Sangat manusiawi memang jika kita ingin mengembalikan apa yang direnggut dari hidup kita.  Antoine Saverini pemuda yang menjadi permata berharga bagi ibunya mati dan menyisakan luka. Menjadikan alasan kuat  ibunya membalas dendam pada Nicolas Ravolati. Janda Paolo Saverini mengakhiri hidiup Nicolas Ravolati setelah melatih anjingnya Semmilante menjadi mesin pembunuh yang hebat. Orang-orang Swedia mungkin akan menggaruk tengkuknya tidak sepakat dengan orang-orang Korsika yang menumpahkan darah untuk darah. Karena bagi bangsa Skandiv hal itu sama saja melegalkan hukuman mati buat pembunuh dan tidak pernah berujung pangkal.

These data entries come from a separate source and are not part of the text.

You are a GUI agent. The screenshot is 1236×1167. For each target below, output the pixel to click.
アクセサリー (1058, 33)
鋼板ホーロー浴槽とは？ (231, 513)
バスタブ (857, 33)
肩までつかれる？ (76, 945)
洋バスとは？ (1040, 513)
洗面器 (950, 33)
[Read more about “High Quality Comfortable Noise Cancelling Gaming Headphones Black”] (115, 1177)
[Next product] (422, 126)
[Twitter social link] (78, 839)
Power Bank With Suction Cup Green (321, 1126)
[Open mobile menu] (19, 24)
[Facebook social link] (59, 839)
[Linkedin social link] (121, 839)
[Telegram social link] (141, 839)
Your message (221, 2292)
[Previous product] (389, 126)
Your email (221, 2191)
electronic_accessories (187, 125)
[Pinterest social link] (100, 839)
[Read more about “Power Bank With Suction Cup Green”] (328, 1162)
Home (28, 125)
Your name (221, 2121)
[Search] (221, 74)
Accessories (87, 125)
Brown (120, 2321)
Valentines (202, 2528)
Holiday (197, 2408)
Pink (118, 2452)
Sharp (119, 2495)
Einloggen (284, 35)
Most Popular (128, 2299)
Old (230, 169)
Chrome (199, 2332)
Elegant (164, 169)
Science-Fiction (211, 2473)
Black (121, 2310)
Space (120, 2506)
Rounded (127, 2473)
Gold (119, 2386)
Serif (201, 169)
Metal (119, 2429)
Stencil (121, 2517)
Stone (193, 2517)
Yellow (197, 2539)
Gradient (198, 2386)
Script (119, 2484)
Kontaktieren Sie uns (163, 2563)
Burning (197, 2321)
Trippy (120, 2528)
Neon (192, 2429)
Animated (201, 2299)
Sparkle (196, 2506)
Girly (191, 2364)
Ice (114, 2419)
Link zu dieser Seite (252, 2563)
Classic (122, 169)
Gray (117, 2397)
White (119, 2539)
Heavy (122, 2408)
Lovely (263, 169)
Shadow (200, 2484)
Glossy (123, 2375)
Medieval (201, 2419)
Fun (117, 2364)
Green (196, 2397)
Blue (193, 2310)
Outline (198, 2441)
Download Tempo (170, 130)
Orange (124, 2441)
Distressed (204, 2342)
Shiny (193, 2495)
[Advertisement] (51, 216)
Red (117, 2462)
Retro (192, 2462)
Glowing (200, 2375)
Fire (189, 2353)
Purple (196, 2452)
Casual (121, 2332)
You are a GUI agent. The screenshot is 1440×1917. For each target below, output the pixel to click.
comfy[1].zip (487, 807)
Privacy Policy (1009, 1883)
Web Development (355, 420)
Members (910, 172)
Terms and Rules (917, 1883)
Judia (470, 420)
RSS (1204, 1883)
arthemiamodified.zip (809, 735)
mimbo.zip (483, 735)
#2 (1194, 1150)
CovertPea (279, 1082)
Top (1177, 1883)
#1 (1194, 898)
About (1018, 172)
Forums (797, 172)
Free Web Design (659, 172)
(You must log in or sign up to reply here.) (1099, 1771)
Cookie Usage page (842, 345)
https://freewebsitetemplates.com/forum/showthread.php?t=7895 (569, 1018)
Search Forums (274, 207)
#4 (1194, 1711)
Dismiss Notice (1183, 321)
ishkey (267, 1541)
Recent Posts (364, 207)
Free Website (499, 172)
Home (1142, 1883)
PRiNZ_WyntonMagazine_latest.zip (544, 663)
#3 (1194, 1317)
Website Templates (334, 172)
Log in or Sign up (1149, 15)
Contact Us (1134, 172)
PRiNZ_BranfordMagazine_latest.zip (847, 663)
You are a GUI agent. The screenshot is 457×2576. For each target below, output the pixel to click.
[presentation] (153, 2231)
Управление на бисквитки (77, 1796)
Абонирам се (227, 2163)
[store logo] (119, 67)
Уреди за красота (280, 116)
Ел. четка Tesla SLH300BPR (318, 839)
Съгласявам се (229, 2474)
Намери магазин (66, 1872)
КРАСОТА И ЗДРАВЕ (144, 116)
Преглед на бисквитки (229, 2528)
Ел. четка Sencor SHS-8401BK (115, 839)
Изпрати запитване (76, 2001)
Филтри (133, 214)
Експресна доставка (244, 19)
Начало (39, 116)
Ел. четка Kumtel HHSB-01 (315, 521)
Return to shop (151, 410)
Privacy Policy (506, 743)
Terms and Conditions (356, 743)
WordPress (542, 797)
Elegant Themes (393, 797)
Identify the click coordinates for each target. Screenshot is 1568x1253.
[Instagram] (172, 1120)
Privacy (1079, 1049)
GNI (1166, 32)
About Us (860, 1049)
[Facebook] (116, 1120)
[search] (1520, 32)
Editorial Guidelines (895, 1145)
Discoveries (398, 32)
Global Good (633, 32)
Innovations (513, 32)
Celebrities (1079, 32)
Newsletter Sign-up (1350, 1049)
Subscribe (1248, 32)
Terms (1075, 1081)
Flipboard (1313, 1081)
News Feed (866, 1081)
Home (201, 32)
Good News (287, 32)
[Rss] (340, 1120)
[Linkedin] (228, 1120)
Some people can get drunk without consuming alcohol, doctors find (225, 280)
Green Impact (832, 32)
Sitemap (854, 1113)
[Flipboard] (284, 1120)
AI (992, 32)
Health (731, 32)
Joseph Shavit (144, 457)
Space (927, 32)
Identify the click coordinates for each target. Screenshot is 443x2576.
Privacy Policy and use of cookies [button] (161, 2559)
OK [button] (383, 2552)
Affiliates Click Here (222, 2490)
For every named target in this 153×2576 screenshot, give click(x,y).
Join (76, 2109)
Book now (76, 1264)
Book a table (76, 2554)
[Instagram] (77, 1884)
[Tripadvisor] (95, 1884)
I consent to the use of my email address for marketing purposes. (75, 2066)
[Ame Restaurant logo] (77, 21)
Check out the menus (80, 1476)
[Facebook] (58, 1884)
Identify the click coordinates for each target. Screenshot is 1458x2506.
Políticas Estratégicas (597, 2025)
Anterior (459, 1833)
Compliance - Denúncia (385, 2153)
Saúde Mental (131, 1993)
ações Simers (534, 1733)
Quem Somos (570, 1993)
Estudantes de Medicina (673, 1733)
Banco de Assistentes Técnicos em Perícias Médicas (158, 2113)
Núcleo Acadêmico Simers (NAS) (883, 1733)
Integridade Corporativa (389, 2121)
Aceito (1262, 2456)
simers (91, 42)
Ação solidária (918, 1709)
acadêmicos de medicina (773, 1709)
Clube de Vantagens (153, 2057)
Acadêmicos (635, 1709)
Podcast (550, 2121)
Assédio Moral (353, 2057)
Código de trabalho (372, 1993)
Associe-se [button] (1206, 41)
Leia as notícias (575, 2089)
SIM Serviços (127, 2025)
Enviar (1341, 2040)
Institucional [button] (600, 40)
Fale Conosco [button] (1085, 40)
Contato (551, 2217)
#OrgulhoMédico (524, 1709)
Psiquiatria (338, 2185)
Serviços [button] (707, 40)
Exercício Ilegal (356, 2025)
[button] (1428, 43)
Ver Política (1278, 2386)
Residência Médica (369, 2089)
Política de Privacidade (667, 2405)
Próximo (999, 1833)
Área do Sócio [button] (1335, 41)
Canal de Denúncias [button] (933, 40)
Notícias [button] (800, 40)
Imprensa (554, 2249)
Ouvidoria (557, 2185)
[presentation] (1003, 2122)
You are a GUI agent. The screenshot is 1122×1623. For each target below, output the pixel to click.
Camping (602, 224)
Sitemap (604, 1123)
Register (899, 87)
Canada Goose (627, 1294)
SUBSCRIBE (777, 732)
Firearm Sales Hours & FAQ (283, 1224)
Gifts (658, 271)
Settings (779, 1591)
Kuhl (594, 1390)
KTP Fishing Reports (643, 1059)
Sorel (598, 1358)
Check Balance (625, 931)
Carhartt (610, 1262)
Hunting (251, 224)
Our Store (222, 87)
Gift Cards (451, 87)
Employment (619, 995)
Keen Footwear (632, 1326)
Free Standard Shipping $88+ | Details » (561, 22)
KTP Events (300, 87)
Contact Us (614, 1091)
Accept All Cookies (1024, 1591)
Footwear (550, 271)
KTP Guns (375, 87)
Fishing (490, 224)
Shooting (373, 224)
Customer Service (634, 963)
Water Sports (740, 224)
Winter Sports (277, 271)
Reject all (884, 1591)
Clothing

Guy de Maupassant yang impresionis bertutur dalam cerpennya, mengajak  pembaca seolah-olah ikut menyaksikan keindahan kota pelabuhan Sardinia. Kedetilan plot dan alur cerita yang dibuat begitu rapat membuat kita tidak dibuat menunggu lama untuk merasakan keindahan. Di awal cerita kita sebenarnya mudah untuk menebak bagaimana Nicolas Ravolati akan mengakhir hidupnya. Tetapi pikiran seperti itu percuma saja, karena Guy de Maupassant menawarkan pula ketegangan dalam kalimat-kalimatnya yang akan percuma jika dilewatkan. Mungkin Guy de Maupasant ingin berkata “Bukankah lebih penting apa yang di rasakan daripada hanya tahu akhir cerita?”.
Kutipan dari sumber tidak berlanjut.